Многие из них были ранены; все до одного были взбешены неудачами и выпавшими на их долю трудностями; слишком голодные и слишком озябшие, они не решались открыто бунтовать и только ворчали да угрюмо поглядывали на своих главарей. Дик роздал им все, что было у него в кошельке, ничего не оставив себе, и поблагодарил за храбрость, хотя по правде, говоря, гораздо охотнее выбранил бы их за трусость. Несколько смягчив этим впечатление от длительных неудач, он отправил их группами и поодиночке в Шорби, в «Козла и волынку».
Под влиянием всего виденного на борту «Доброй Надежды» он оставил при себе только Лоулесса. Снег падал не переставая и все застилал вокруг, точно слепящее облако; ветер постепенно стихал и наконец исчез совсем; весь мир казался обернутым в белую пелену и погруженным в молчание. Среди снежных сугробов легко было сбиться с пути и завязнуть. И Лоулесс, шагая впереди, вытягивал шею, как охотничья собака, идущая
Пройдя лесом около мили, они подошли к роще корявых высоких дубов, возле которой скрещивалось несколько дорог. Это место нетрудно было узнать даже в такую погоду. И Лоулесс был, видимо, рад, что нашел его.
— А теперь, мастер Ричард, — сказал он, — если ваша гордость не помешает вам стать гостем человека, который не родился джентльменом и которого даже нельзя назвать хорошим христианином, я могу предложить вам кубок вина и добрый огонь, чтобы обогреть свои косточки.
— Веди, Уилл,— ответил Дик. — Кубок вина и добрый огонь! Ради этого я согласен идти куда угодно!
Лоулесс, раздвигая оголенные ветви, решительно зашагал вперед и скоро дошел до пещеры, на четверть засыпанной снегом. Над входом в пещеру рос громадный бук с обнаженными корнями.
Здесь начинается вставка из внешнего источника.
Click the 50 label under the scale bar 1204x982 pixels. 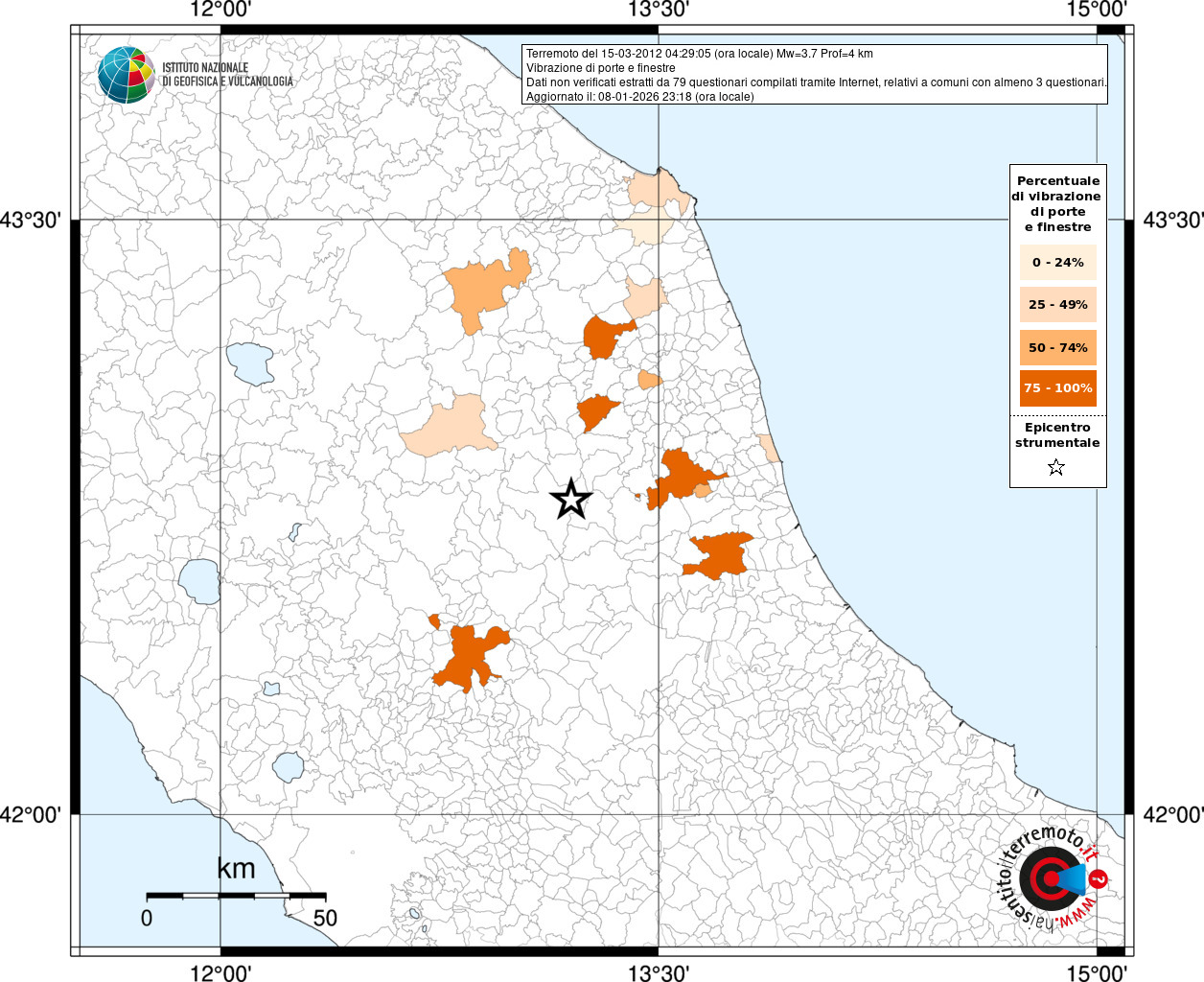(325, 918)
И старый бродяга, раздвинув кусты, исчез под землей.
Когда-то могучий ураган почти выдернул громадный бук из земли вместе с большим куском дерна; под этим буком старый Лоулесс и выкопал себе лесное убежище. Корни служили ему стропилами, кровлей был дерн, стенами и полом была мать сырая земля. В одном углу находился очаг, почерневший от огня, в другом стоял большой дубовый ящик, крепко окованный железом; только по этим предметам и можно было догадаться. что здесь человеческое жилище, а не звериная нора.
Несмотря на то что вход в пещеру и пол ее были засыпаны снегом, в ней оказалось гораздо теплее, чем снаружи; а когда Лоулесс высек искру и сухие сучья засверкали и затрещали в очаге, стало уютно, как дома.
Со вздохом полнейшего удовлетворения Лоулесс протянул свои широкие руки к огню и вдохнул в себя запах дыма.